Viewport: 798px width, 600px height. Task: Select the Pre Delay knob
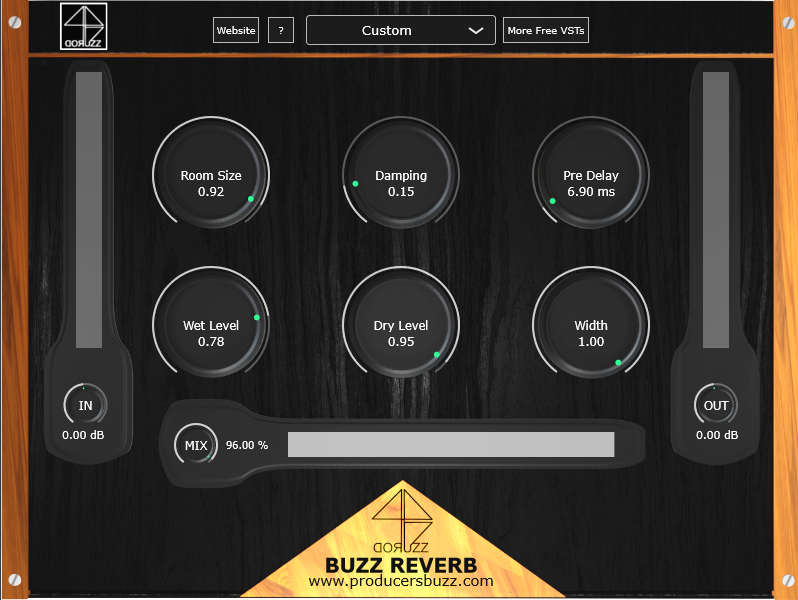[591, 174]
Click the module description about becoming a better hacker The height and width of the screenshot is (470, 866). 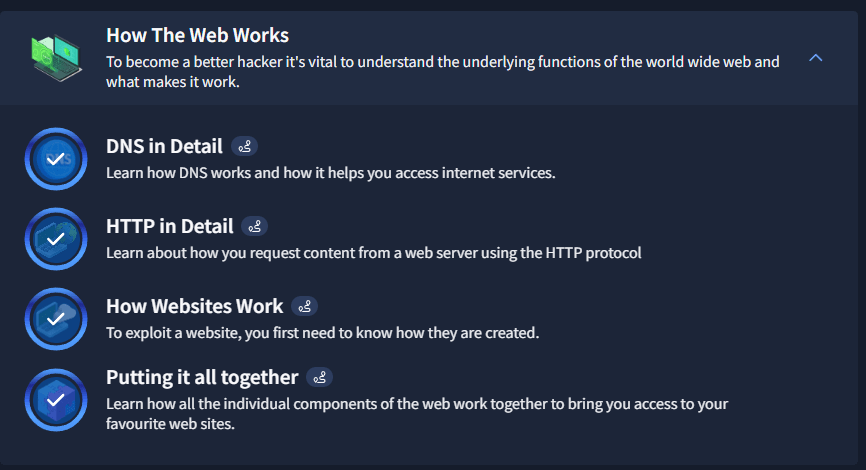point(442,72)
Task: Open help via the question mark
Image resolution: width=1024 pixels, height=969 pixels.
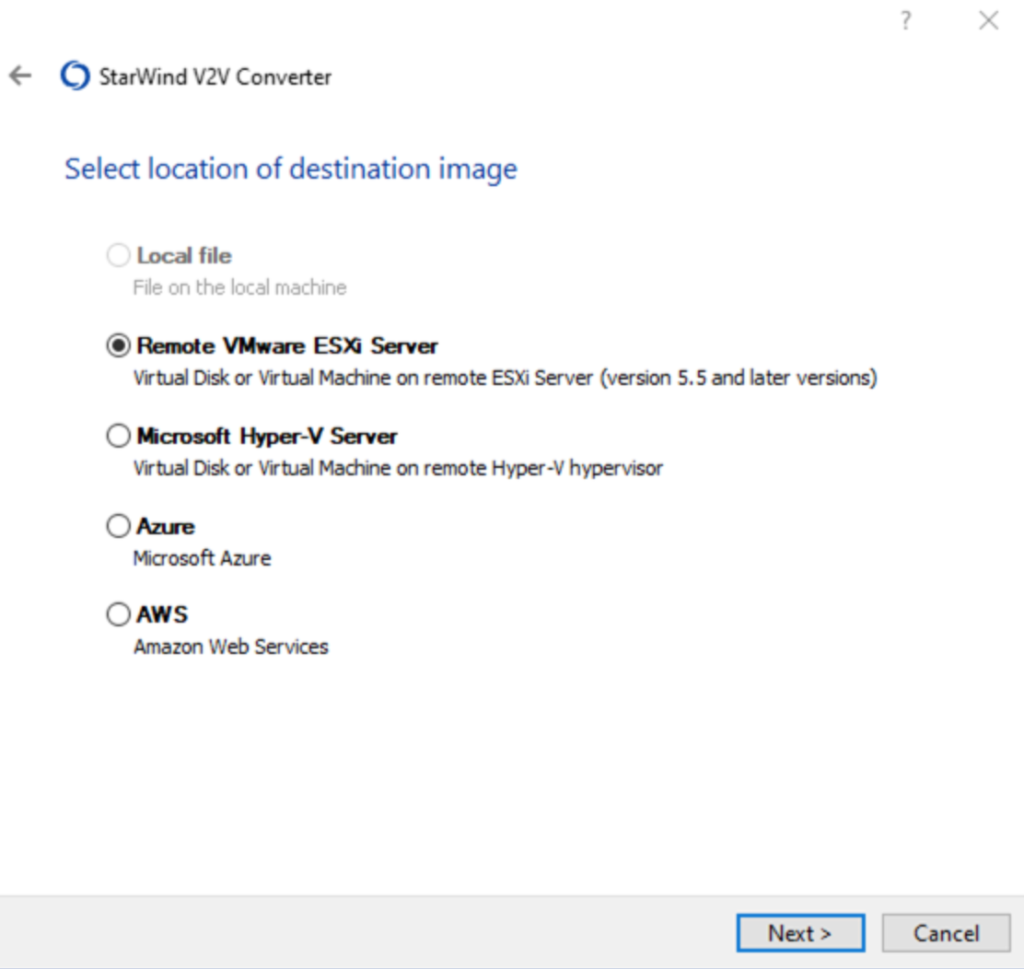Action: pos(905,21)
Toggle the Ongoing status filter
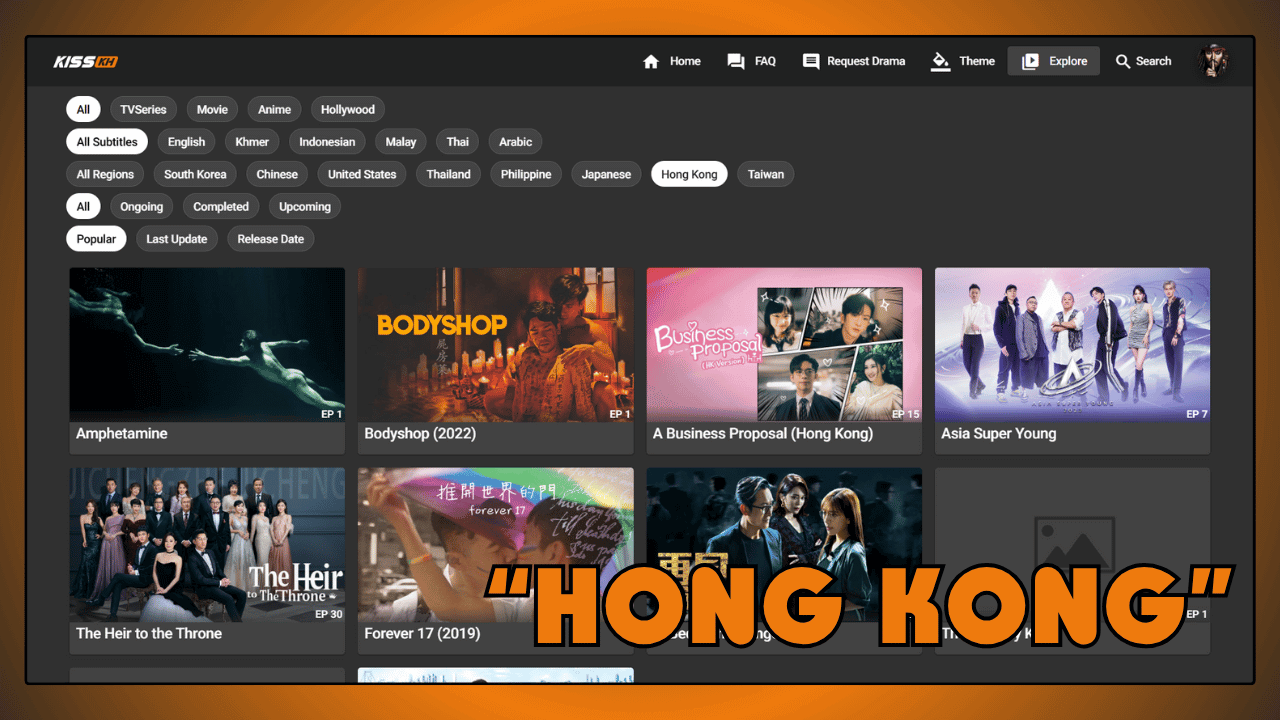The width and height of the screenshot is (1280, 720). click(141, 206)
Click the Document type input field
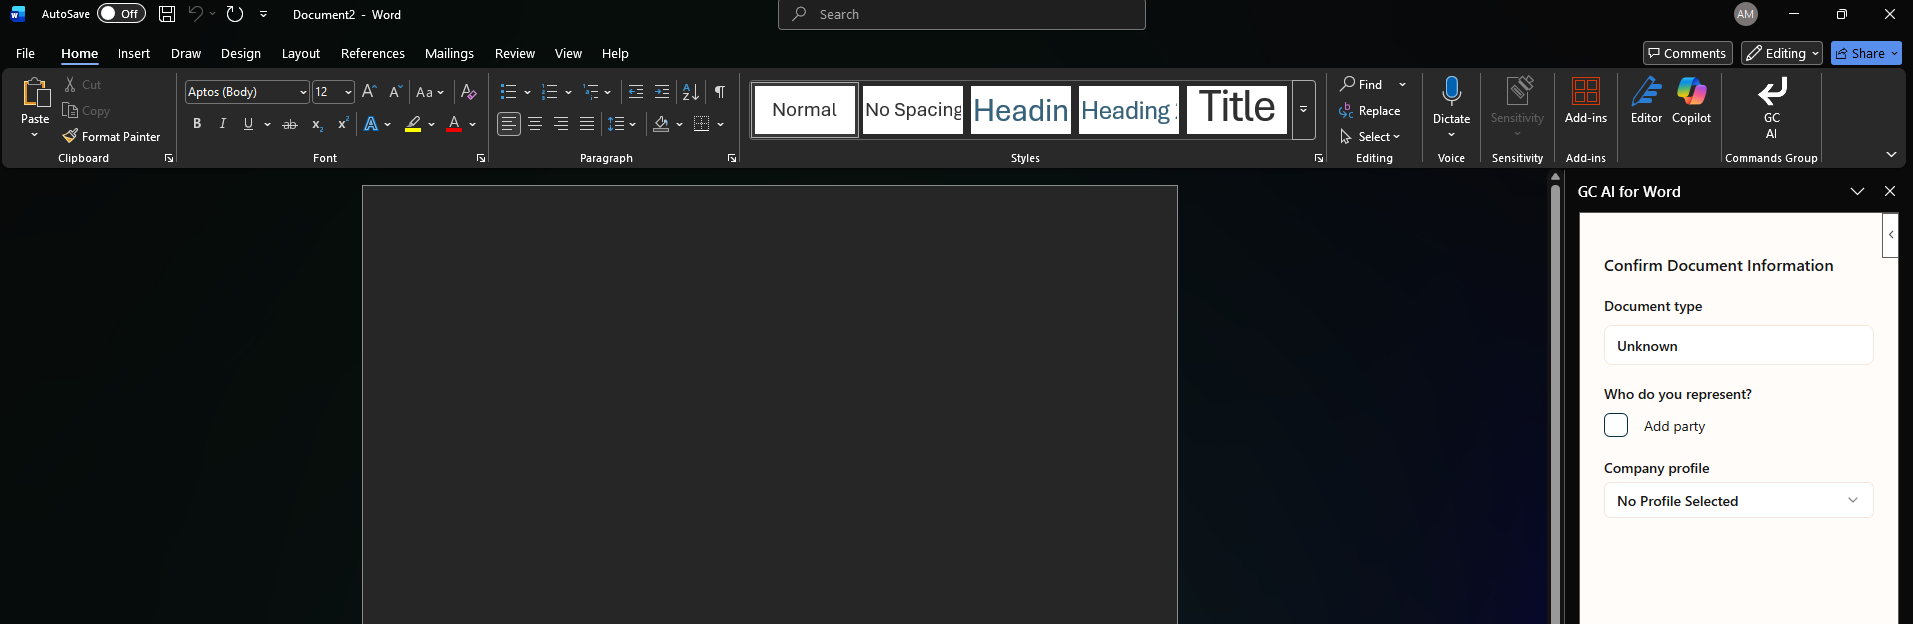Viewport: 1913px width, 624px height. tap(1738, 346)
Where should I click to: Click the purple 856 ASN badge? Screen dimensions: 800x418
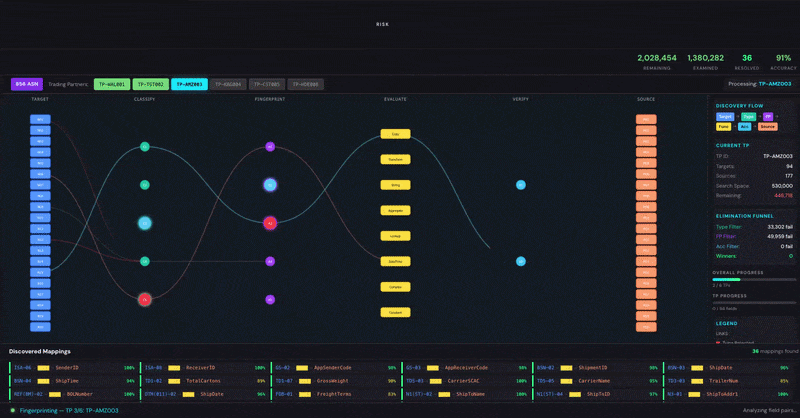click(x=27, y=84)
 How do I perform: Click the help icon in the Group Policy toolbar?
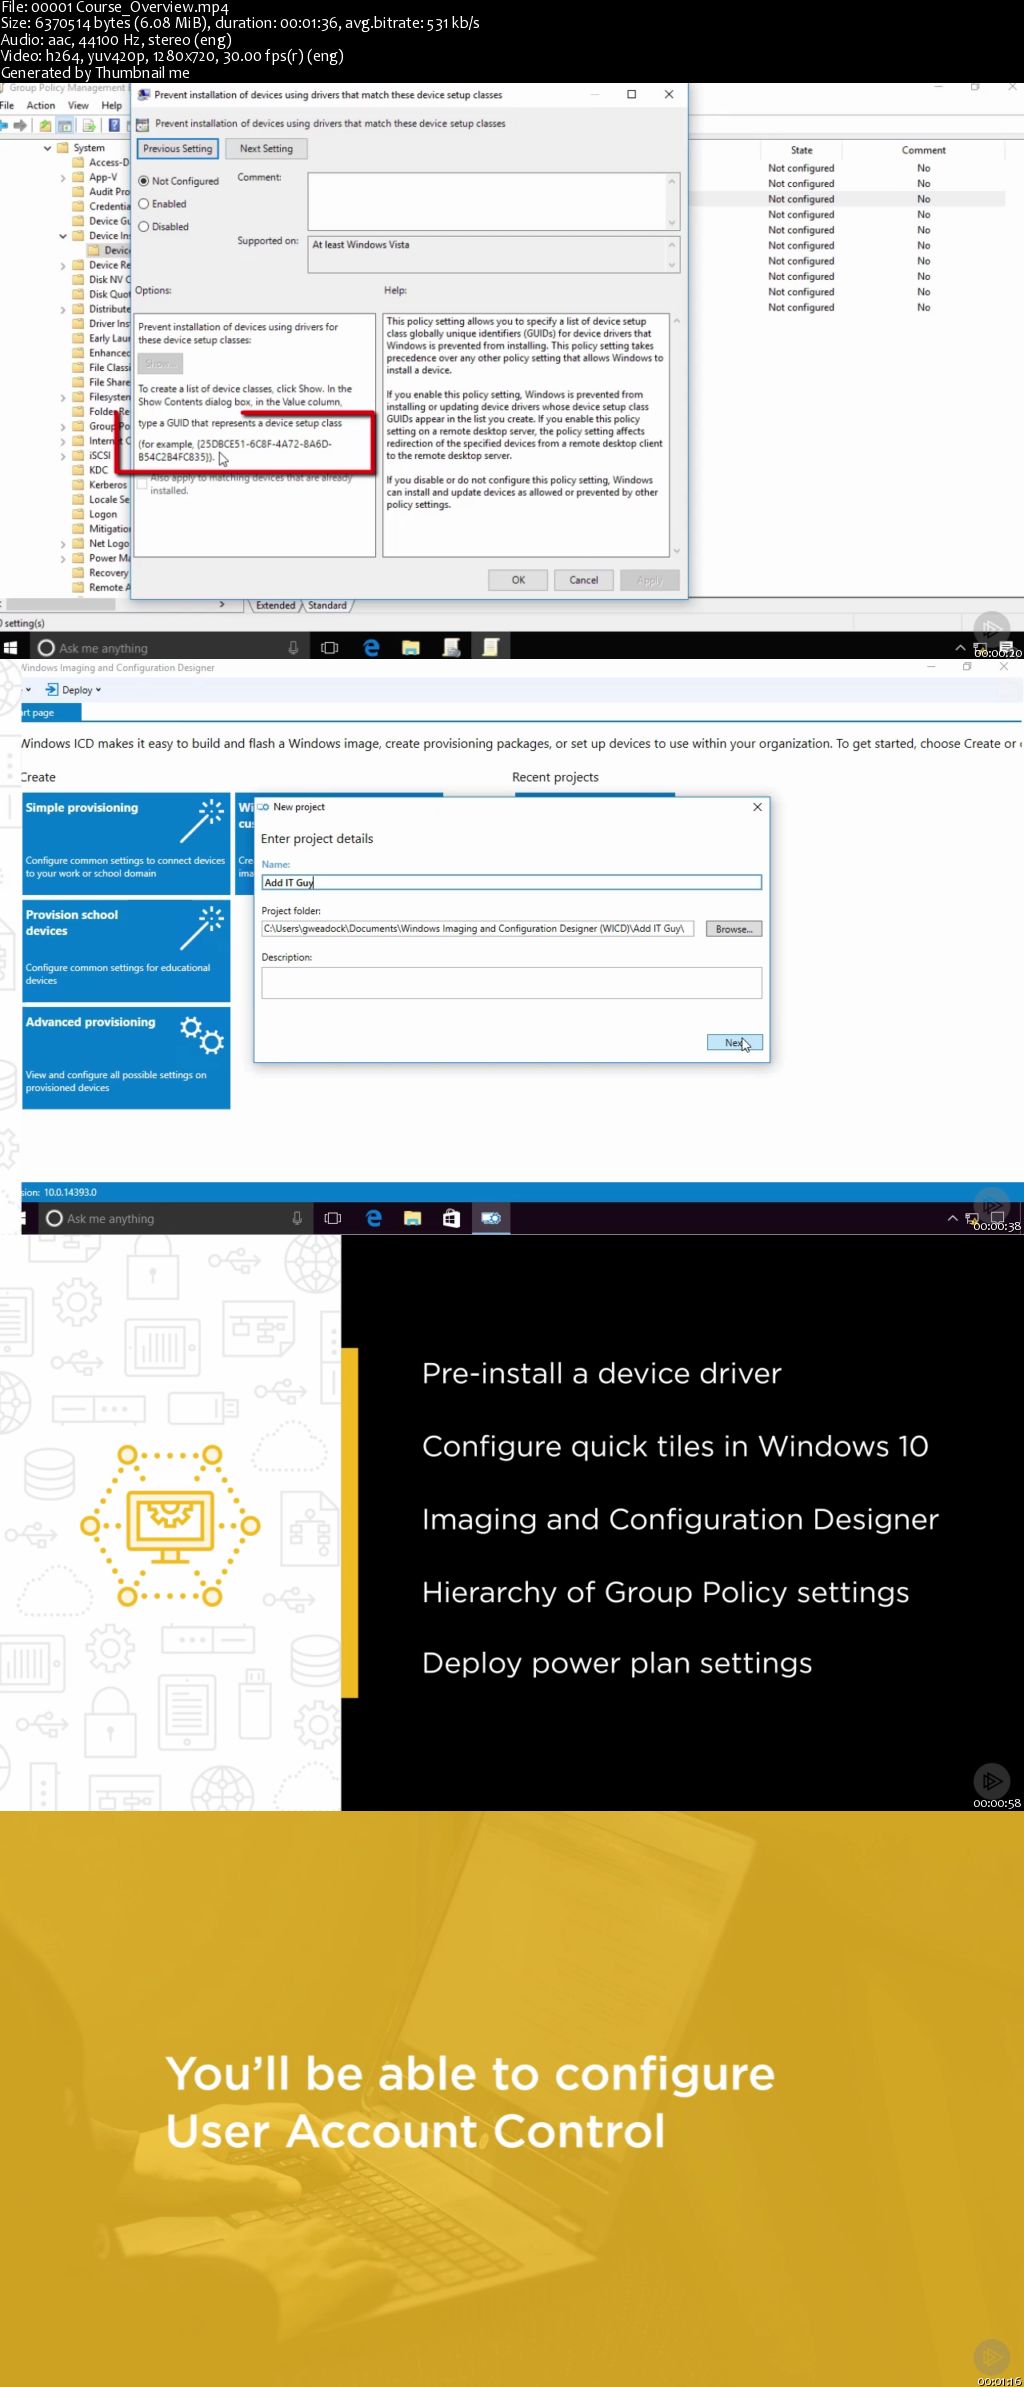tap(114, 125)
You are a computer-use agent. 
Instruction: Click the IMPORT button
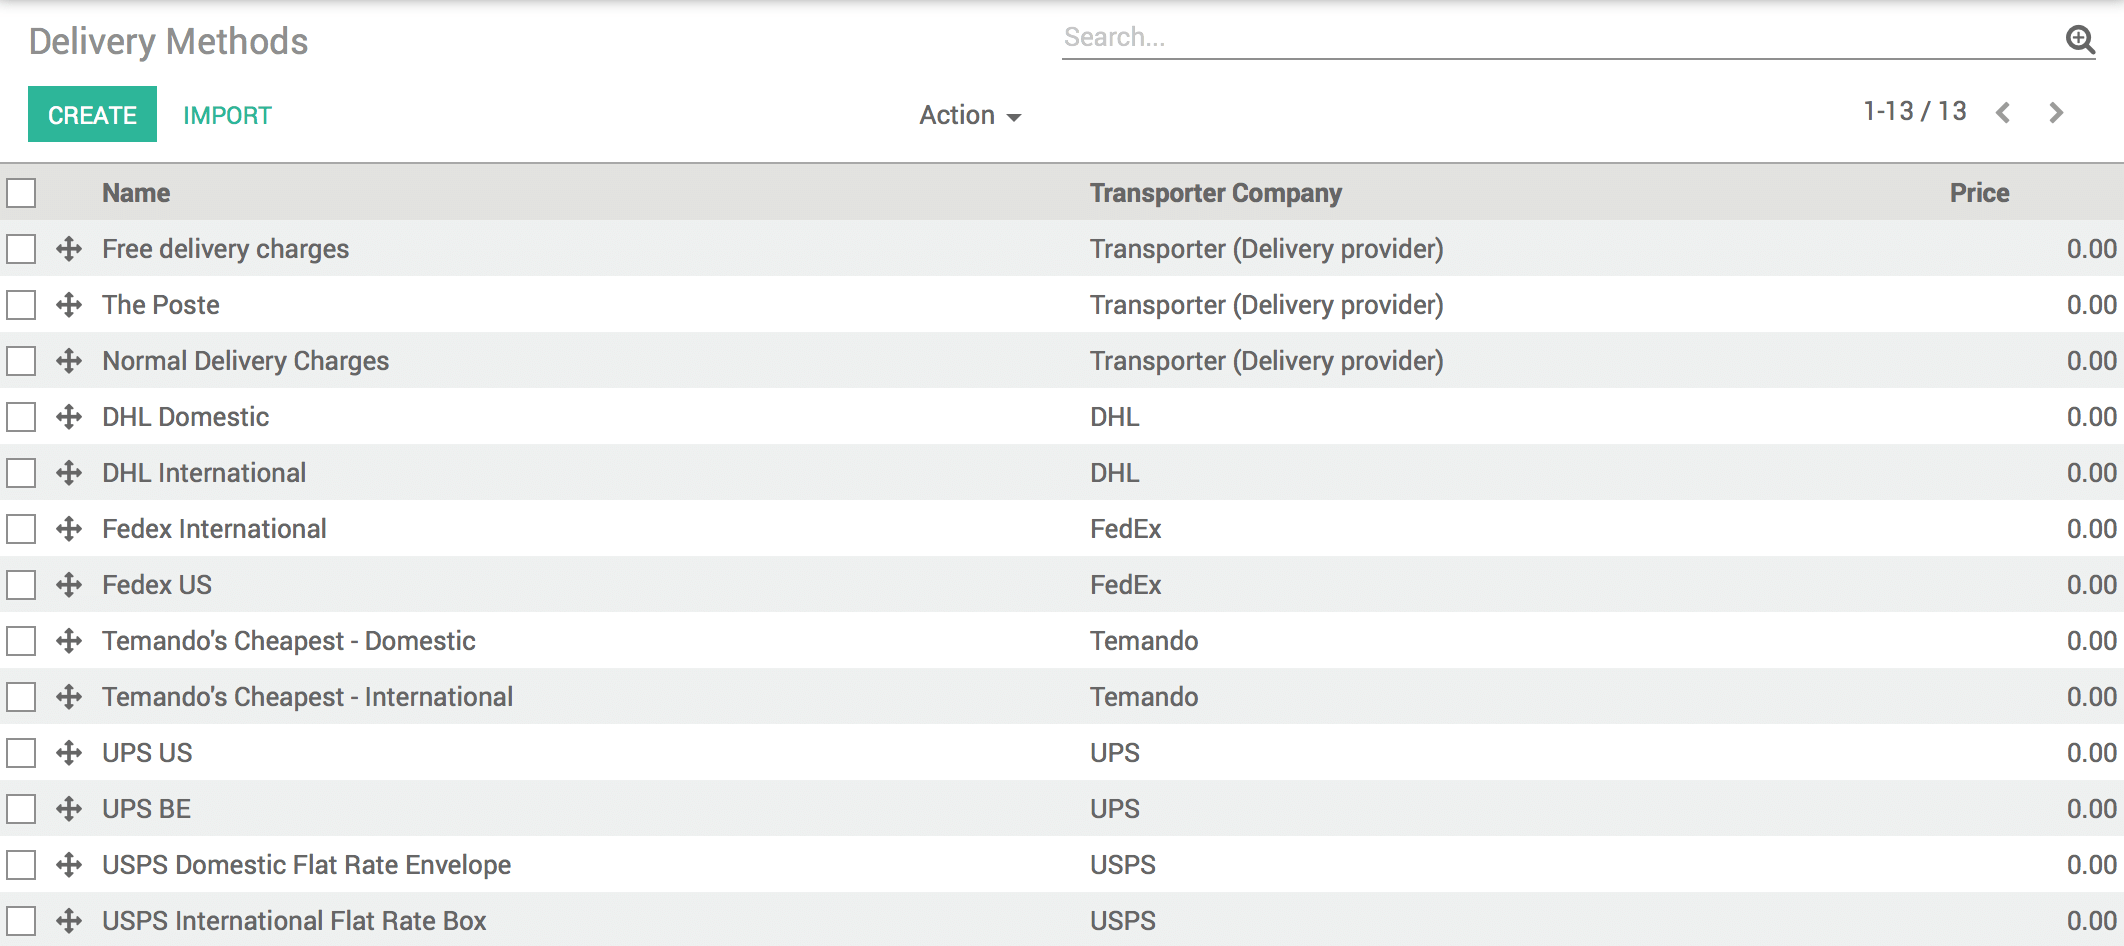tap(227, 116)
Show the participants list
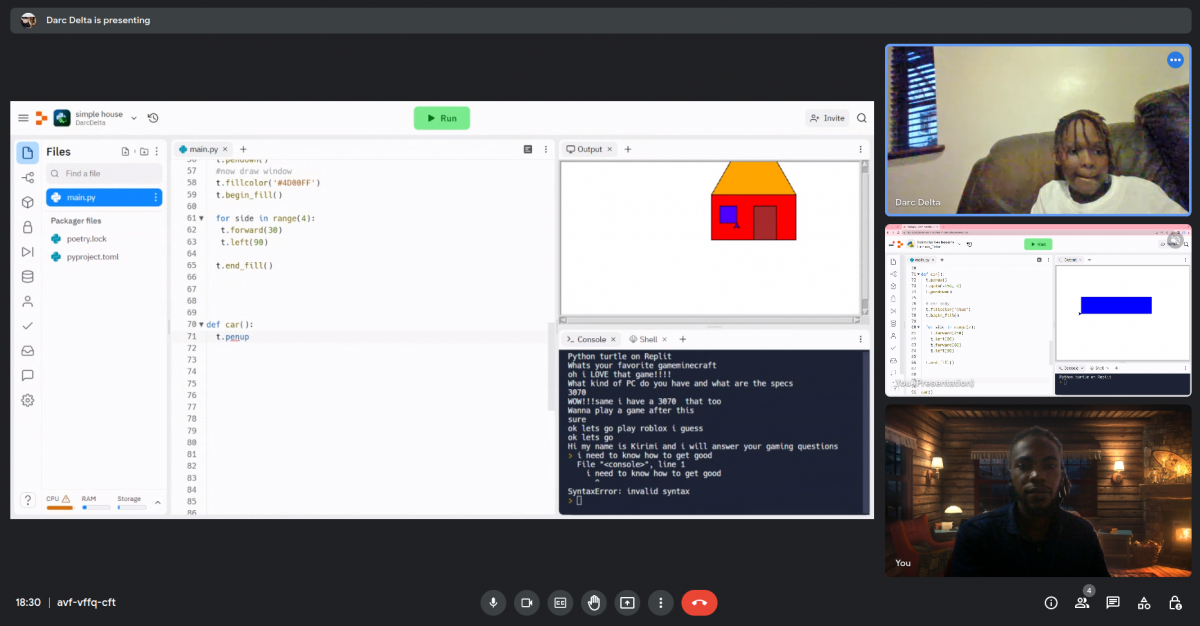Screen dimensions: 1200x626 click(x=1082, y=603)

============

Directions –
Reproduce only the lines from the line that holds "Instruction: Click the IMPORT button" through the end of the records, exactly as they stand, both ends included and pictures excluded.

Exercise answer –
Instruction: Click the IMPORT button
tap(227, 116)
Show the participants list
Screen dimensions: 1200x626 click(x=1082, y=603)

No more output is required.